Menurut Ketua Netfid Indonesia Muhammad Afit Khomsani, kewenangan terkait syarat usia menjadi capres atau cawapres bukan di Mahkamah Konstitusi (MK). Dan usia capres-cawapres dalam UU Pemilu adalah open legal policy atau kebijakan hukum pembentuk undang-undang.
“Dalam kasus ini, perlu kita lihat bahwa kewenangan mengubah batas umur capres cawapres adalah kewenangan pembuat undang-undang, bukan MK. Kesan publik yang muncul adalah bola liar ini diserahkan begitu saja ke MK,” tegas Muhammad Afit, hari ini.
“Tidak ada ukuran pasti batas ideal usia capres,” lanjutnya lagi.
Kata dia, di beberapa negara mempunyai batas minimal yang berbeda.

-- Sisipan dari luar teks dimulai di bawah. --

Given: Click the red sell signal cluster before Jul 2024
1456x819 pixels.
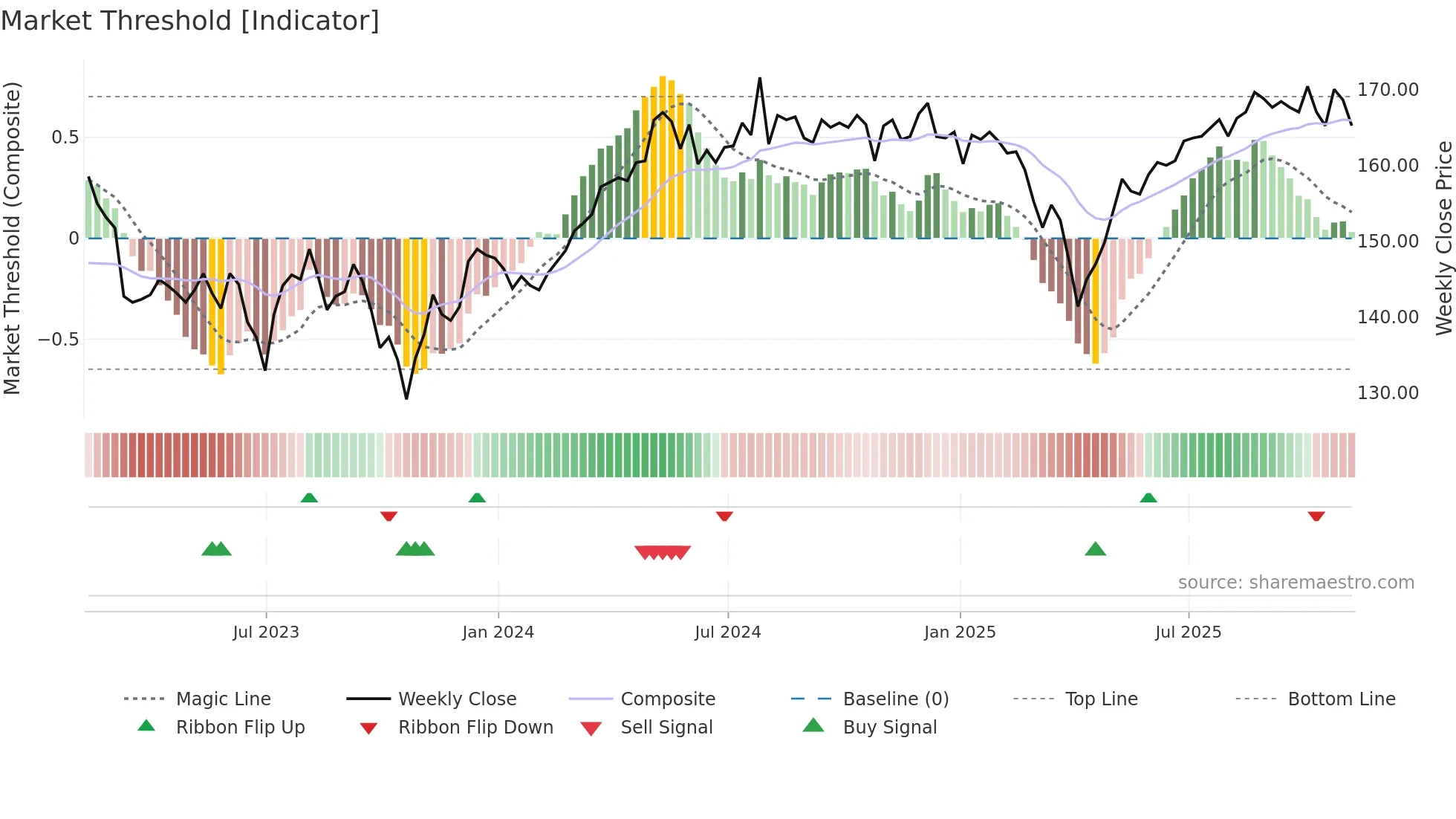Looking at the screenshot, I should click(x=663, y=552).
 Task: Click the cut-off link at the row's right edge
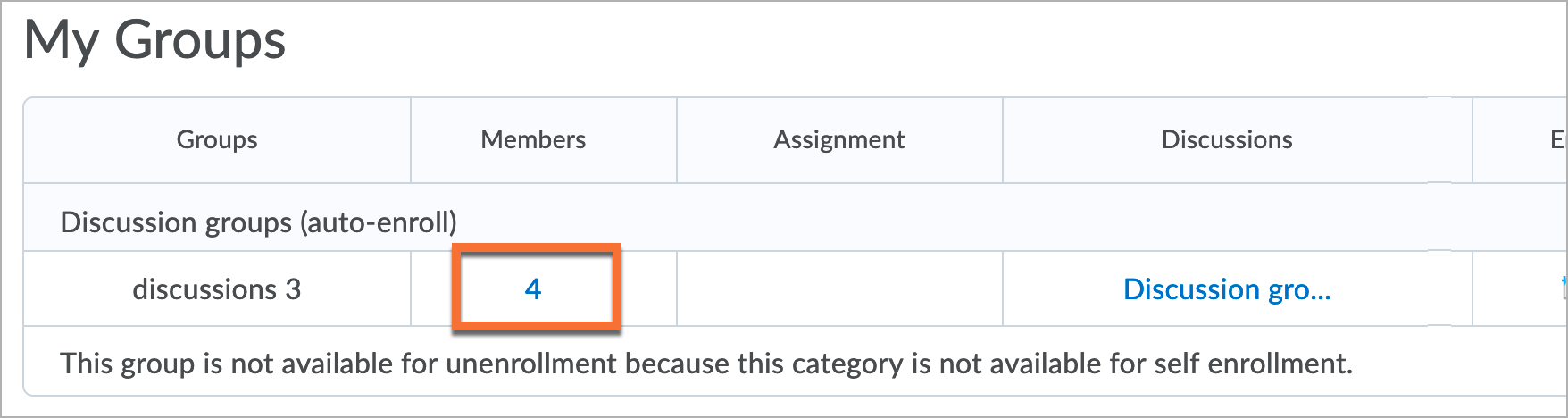(1563, 288)
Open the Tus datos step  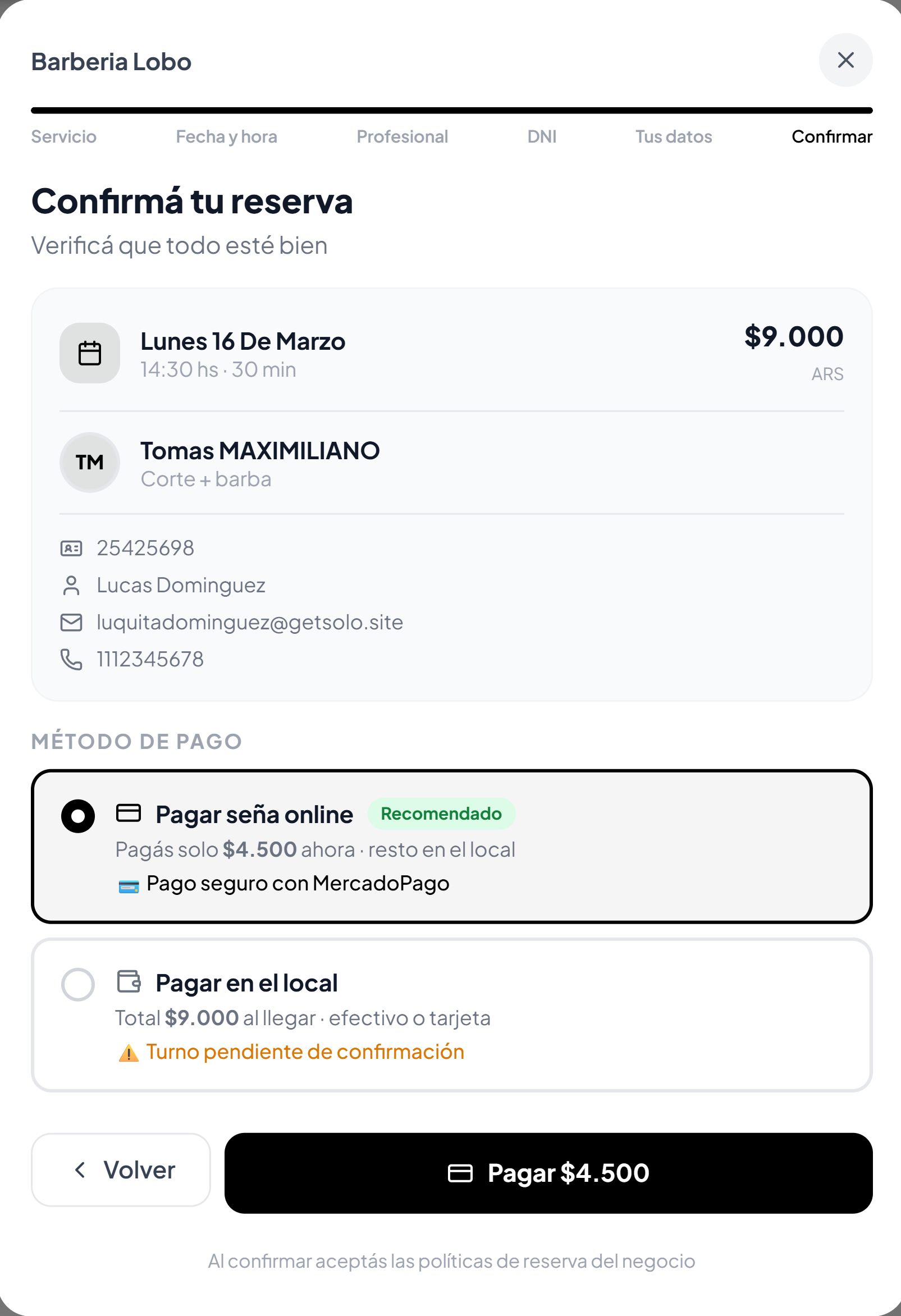pyautogui.click(x=674, y=136)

Beberapa negara seperti AS, Brasil, Chile, dan India minimal 35. Filipina bahkan 18.
“Idealitas usia bertujuan untuk memastikan bahwa pemimpin politik kita adalah orang yang mempunyai kecakapan dan kecukupan intelektualitas, emosional, kepemimimpinan dan kematangan dalam berpikir. Netfid Indonesia penting menyoroti motif utama dari gugatan tersebut,” bebernya lagi.
Pada dasarnya, lanjutnya, hak untuk JR atau menggugat atas semua UU/Regulasi yang ada adalah hak konstitusional warga negara. Dan tidak boleh dilarang atau membatasi hak tersebut.
“Akan tetapi perlu kita cermati dan waspadai adalah motif dari gugatan tersebut. Apakah murni atas dasar yang rasional, atau ada motif politik dan kepentingan sesaat di belakangnya,” pungkasnya.